Project description:Background:Severe Chronic Obstructive Pulmonary Disease patients are often unprepared to make decisions about accepting intubation for respiratory failure. We developed a Web-based decision aid, InformedTogether, to facilitate severe Chronic Obstructive Pulmonary Disease patients' preparation for decision making about whether to accept invasive mechanical ventilation for respiratory failure. Objective:We describe feasibility testing of the InformedTogether decision aid. Methods:Mixed methods, pre- and postintervention feasibility study in outpatient pulmonary and geriatric clinics. Clinicians used InformedTogether with severe Chronic Obstructive Pulmonary Disease patients. Patient-participants completed pre- and postassessments about InformedTogether use.
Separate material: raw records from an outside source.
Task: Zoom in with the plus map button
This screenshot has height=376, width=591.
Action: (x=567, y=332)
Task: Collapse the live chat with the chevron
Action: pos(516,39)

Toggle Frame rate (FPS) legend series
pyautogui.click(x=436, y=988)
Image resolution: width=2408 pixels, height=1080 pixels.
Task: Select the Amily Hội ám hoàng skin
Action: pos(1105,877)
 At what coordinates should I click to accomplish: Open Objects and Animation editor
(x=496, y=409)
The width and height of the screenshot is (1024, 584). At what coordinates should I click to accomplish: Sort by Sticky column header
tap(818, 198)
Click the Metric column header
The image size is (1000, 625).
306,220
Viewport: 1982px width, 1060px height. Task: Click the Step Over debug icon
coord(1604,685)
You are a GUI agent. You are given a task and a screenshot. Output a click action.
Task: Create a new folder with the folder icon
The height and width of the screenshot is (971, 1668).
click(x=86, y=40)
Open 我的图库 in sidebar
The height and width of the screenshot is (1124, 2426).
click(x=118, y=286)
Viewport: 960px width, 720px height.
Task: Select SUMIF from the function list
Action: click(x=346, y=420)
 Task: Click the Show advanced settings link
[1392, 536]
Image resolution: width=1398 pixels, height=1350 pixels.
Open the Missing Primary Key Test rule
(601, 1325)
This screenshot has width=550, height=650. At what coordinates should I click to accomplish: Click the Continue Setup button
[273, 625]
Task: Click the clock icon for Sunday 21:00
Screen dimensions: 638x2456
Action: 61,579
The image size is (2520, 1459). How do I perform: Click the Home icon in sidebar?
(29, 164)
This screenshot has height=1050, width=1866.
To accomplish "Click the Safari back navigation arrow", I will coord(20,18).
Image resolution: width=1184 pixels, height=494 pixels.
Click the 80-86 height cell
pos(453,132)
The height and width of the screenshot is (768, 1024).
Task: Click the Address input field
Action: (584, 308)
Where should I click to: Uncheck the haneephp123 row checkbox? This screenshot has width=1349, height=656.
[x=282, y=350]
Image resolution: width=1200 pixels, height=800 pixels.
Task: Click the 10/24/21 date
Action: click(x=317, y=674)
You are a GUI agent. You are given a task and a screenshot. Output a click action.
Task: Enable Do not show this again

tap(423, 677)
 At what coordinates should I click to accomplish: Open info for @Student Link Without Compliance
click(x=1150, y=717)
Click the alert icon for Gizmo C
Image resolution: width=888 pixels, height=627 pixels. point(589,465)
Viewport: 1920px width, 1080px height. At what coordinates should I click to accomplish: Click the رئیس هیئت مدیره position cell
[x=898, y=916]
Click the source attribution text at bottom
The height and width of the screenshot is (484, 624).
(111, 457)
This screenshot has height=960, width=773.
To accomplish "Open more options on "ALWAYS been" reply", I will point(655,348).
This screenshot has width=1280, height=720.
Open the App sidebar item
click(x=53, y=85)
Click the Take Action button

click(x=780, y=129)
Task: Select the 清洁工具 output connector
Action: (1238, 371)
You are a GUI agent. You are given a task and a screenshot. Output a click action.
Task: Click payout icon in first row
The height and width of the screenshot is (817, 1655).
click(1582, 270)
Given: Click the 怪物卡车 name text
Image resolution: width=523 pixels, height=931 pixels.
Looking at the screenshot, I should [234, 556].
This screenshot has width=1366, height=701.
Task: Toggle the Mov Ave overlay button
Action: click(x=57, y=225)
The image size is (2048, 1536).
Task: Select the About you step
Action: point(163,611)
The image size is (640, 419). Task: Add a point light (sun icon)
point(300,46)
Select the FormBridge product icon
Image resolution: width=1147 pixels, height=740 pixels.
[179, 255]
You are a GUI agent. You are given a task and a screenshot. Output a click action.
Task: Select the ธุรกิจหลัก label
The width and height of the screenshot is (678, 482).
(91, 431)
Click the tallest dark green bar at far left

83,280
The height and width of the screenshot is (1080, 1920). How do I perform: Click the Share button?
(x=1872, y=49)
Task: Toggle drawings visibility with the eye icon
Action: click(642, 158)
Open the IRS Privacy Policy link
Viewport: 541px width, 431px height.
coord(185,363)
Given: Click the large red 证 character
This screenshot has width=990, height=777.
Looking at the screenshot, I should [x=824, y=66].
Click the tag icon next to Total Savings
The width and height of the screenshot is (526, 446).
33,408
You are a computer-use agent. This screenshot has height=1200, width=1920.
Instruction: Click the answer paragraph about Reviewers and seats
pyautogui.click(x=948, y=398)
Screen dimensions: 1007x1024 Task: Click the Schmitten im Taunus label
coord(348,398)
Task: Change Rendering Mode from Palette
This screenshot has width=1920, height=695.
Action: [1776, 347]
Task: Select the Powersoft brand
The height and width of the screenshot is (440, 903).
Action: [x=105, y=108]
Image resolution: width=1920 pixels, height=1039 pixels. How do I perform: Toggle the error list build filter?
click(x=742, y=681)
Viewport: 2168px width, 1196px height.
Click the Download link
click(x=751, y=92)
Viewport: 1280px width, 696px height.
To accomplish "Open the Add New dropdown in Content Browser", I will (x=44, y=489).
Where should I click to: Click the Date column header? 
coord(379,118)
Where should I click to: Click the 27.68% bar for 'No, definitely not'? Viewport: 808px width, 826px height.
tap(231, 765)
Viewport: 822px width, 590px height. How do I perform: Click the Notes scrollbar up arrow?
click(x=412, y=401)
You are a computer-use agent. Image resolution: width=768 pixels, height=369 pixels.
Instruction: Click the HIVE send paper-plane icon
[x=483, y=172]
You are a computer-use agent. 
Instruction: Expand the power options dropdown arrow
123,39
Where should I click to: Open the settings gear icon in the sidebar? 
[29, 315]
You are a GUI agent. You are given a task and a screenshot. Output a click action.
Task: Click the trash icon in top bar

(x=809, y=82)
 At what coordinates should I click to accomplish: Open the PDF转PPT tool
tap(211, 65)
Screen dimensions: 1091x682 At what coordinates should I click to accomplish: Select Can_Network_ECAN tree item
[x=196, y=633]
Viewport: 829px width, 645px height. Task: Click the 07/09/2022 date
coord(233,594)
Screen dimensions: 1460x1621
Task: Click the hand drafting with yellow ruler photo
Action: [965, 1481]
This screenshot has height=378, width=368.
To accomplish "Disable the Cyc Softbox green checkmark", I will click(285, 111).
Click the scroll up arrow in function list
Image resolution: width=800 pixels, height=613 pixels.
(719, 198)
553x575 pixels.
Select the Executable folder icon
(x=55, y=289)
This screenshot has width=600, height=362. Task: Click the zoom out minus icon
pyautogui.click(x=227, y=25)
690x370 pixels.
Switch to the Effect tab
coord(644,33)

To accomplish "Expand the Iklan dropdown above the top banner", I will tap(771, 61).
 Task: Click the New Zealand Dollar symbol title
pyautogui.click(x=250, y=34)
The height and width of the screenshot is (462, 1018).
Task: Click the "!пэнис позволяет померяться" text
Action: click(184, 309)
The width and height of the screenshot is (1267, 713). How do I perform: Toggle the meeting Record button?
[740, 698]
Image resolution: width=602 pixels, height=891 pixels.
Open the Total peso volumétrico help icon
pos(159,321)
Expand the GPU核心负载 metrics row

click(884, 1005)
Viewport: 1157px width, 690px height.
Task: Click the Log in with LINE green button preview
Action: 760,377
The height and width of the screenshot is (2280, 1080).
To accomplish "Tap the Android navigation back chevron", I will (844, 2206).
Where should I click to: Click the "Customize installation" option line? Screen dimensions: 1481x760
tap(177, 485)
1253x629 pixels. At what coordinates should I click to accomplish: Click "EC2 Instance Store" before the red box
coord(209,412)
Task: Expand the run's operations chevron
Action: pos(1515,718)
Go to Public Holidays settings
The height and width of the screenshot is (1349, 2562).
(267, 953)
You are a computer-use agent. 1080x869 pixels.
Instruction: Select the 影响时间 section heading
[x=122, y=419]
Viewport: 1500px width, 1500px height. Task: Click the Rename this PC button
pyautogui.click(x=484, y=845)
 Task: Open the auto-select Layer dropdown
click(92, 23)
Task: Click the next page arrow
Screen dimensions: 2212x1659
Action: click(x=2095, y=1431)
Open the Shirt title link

The outcomes measured were the following: feasibility/acceptability, communication (Combined Outcome Measure for Risk Communication [COMRADE], Medical Communication Competency Scale [MCCS], Observing Patient Involvement [OPTION] scales), and effectiveness of InformedTogether on changing patients' knowledge, Decisional Conflict Scale, and motivation. Results:We enrolled 11 clinicians and 38 Chronic Obstructive Pulmonary Disease patients at six sites. Feasibility/acceptability: Clinicians and patients gave positive responses to acceptability questions (mean 74.1/89 max [SD 7.24] and mean 59.63/61 [SD 4.49], respectively). Communication: 96% of clinicians stated InformedTogether improved communication (modified MCCS mean 44.54/49 [SD 2.97]; mean OPTION score 32.03/48 [SD 9.27]; mean COMRADE Satisfaction 4.31/5.0 [SD 0.58]; and COMRADE Confidence 4.18/5.0 [SD 0.56]). Preference: Eighty percent of patients discussed preferences with their surrogates by 1-month. Effectiveness: Knowledge scores increased significantly after using InformedTogether (mean difference 3.61 [SD 3. 44], P=.001) and Decisional Conflict decreased (mean difference Decisional Conflict Scale pre/post -13.76 [SD 20.39], P=.006). Motivation increased after viewing the decision aid. Conclusions:InformedTogether supports high-quality communication and shared decision making among Chronic Obstructive Pulmonary Disease patients, clinicians, and surrogates. The increased knowledge and opportunity to deliberate and discuss treatment choices after using InformedTogether should lead to improved decision making at the time of critical illness.